== 页面文字

配置读取器与写入器正好相反。其主要工作是验证 YAML 文件的配置是否正确,然后提供访问其参数的方法。例如:

<?php
require_once 'vendor/autoload.php';

// will throw an exception if it's not valid
$reader = new Edyan\Neuralyzer\Configuration\Reader('neuralyzer.yml');
$tables = $reader->getEntities();

数据库匿名化工具

目前唯一可用的匿名化工具是数据库匿名化工具。它期望一个 PDO 对象和一个配置读取器对象。

<?php

require_once 'vendor/autoload.php';

// Create a container
$container = Edyan\Neuralyzer\ContainerFactory::createContainer();
$expression = $container->get('Edyan\Neuralyzer\Utils\Expression');
// Configure DB Utils, required
$dbUtils = $container->get('Edyan\Neuralyzer\Utils\DBUtils');
// See Doctrine DBAL configuration :
// https://www.doctrine-project.org/projects/doctrine-dbal/en/2.7/reference/configuration.html
$dbUtils->configure([
    'driver' => 'pdo_mysql',
    'host' => '127.0.0.1',
    'dbname' => 'test_db',
    'user' => 'root',
    'password' => 'root',
]);

$db = new \Edyan\Neuralyzer\Anonymizer\DB($expression, $dbUtils);
$db->setConfiguration(
    new \Edyan\Neuralyzer\Configuration\Reader('neuralyzer.yml')
);

初始化后,匿名化表的以下方法是:

<?php
public function processEntity(string $entity, callable $callback = null): array;

参数

  • Entity:例如表名(必需)
  • Callback(可调用/可选)例如使用进度条等

可以通过调用以下方法设置一些选项:

<?php
// Limit of fake generated records for updates and creates.

====

» **给定指令**
根据上面的页面文字回答:
(a) 配置读取器的主要工作是什么?
(b) 数据库匿名化工具期望哪两个对象?
(c) processEntity 方法的 Entity 参数举了什么例子?它是否必需?

== 数据摘录

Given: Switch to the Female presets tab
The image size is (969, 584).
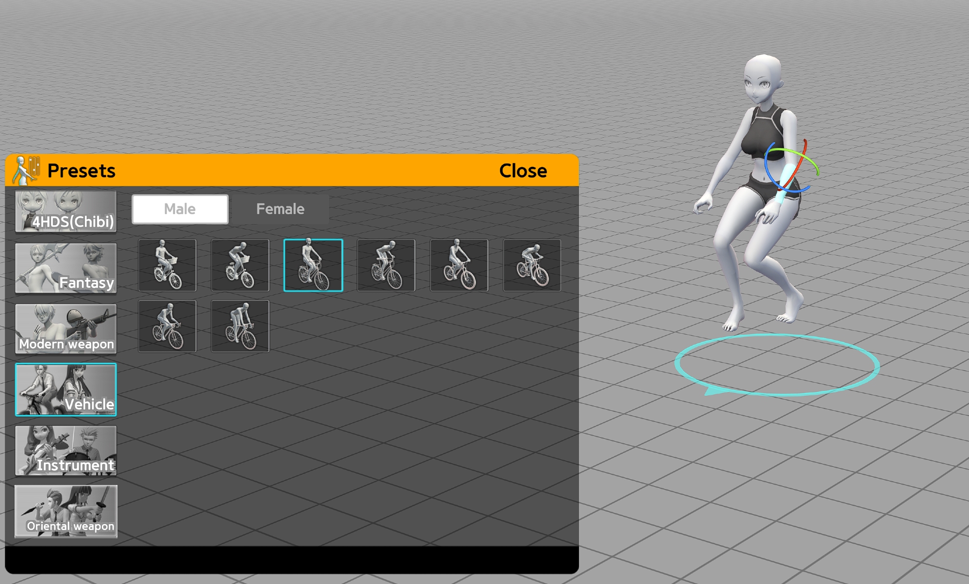Looking at the screenshot, I should coord(280,209).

====

» **正确回答**
(a) 验证 YAML 文件的配置是否正确,然后提供访问其参数的方法。
(b) 一个 PDO 对象和一个配置读取器对象。
(c) 举的例子是表名,该参数是必需的。